After 5 years for faithful service, our Swiffer wet mop finally gave out the other day and had to be replaced! Shopping for a replacement mop was revealing and served to illustrate how a differentiation advantage can be eroded or modified.
When Swiffer, a Proctor and Gamble brand, introduced their line of cleaning implements, they created a more effective alternative to the traditional dusters and mops. They also locked users in with a switching cost by requiring them to use Swiffer brand cleaning fluids and replacement pads. Backed up by the marketing might of Proctor and Gamble, Swiffer waged an aggressive marketing campaign and gained market share rapidly.
The inevitable happened – Swiffer’s success spawned imitators. The imitators undercut Swiffer in price and managed to erode its share.

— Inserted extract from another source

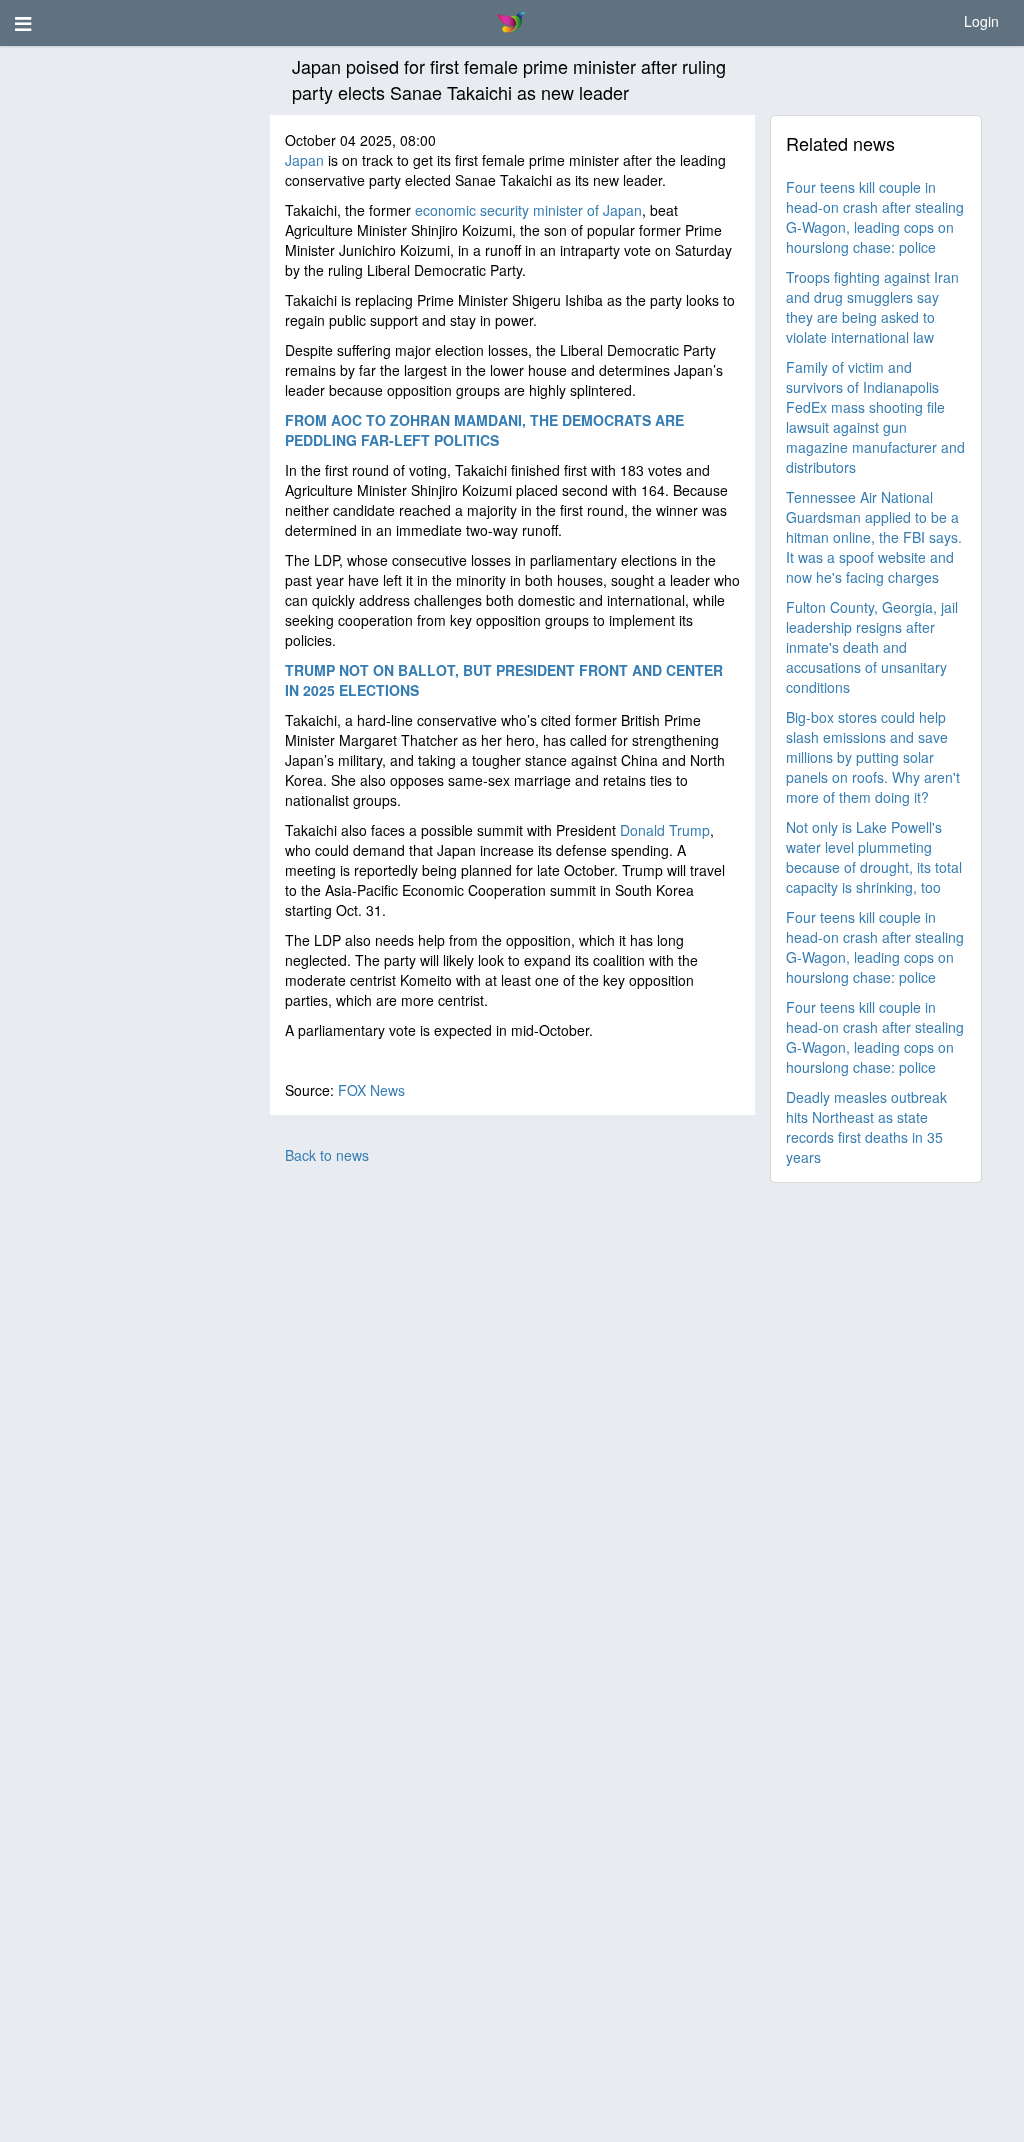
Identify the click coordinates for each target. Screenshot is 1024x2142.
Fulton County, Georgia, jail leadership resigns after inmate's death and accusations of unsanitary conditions (872, 647)
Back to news (327, 1155)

The main threat to Swiffer came, however, not from imitators, but from new product substitutes which severely undercut Swiffer’s differentiated value proposition and switching costs.
Enter alternatives to the Swiffer wet mop, such as the Vileda, which lowered users costs by allowing them to use cleaning solutions of their own choice and washable pads – thereby removing the switching costs erected by Swiffer. Needless to say, our Swiffer mop has now been replaced by a Vileda on which we can use any cleaning solution and avoid the cost of having to buy replacement pads.
Vileda (and similar offerings) have eroded Swiffer’s position by lowering consumers’ costs. For many consumers, this represents a new and more powerful value proposition than that offered by Swiffer.
The lesson: Swiffer originally created differentiated value but saw that value eroded by an even more powerful expression of value. No differentiated value last forever, especially when success and higher profitability attracts new entrants and imitators. The trick is not just to differentiate, but to keep on differentiating. Happy cleaning!